Toyota Hopes to Reinvent the Corolla for Younger Buyers with “Internet Ready” Model

Now that the millennials are the largest generation in recorded history, every car dealership should be asking the question: how do we sell cars to them? What do they want? Affordable payments, for starters, since they may have shaky credit that’s not yet well established. What else?

Toyota is betting that the millennial generation wants “Internet-ready” cars. In other words, pair the phone, log in to the apps and go (browsing, that is, not driving). The company is also betting that at the same time it can rebrand its Corolla Sedan, which is largely driven by people old enough to be millennials’ grandparents despite being the biggest selling model of car in the world. (The average Corolla driver is 70 years old, apparently.)

Bloomberg is reporting that this week, Toyota began selling a fully redesigned Corolla Sport hatchback as well as a new Crown (the company’s flagship sedan in Japan) as its first generation of fully connected cars. Toyota’s Data Communication Module hardware will come standard with the two new models, allowing owners to perform a variety of tasks through the platform’s T-Connect virtual assistant.

The Corolla’s chief engineer, Yoshiki Konishi, told attendees at a briefing last month that it hopes to keep its traditional buyers of the Corolla, but also rebrand to expand sales with younger generations of car buyers. While the services in the fully connected Corolla aren’t new, pulling them all together into one package labeled “Internet ready” is a significant branding effort.

Customers who buy the new fully kitted out Corolla will get the T-Connect service free for three years, according to Bloomberg.
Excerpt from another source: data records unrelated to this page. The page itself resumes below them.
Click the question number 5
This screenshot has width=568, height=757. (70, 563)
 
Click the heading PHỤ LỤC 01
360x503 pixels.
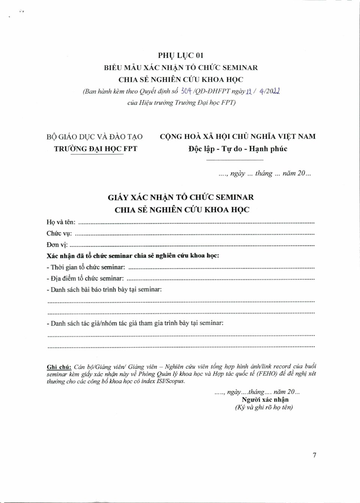click(181, 55)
The goal – as with giving away six months of satellite radio – is to get buyers addicted to services like artificial intelligence-driven navigation assistance and a 24/7 live operator that can assist with road assistance, vehicle service and even finding restaurants.

The new Internet-ready Corolla will carry a starting price tag of 2.1 million yen, or about $19,000. In Japan, the company hopes to boost sales of the Corolla Sport to 2,300 per month in Japan, up from its current 1,000. In the U.S., Toyota is introducing the all-new Corolla Hatchback with the same goal of attracting young buyers. The Corolla Hatchback spec version has gathered significant praise from reviewers for its revamped design that is “sporty and youthful.”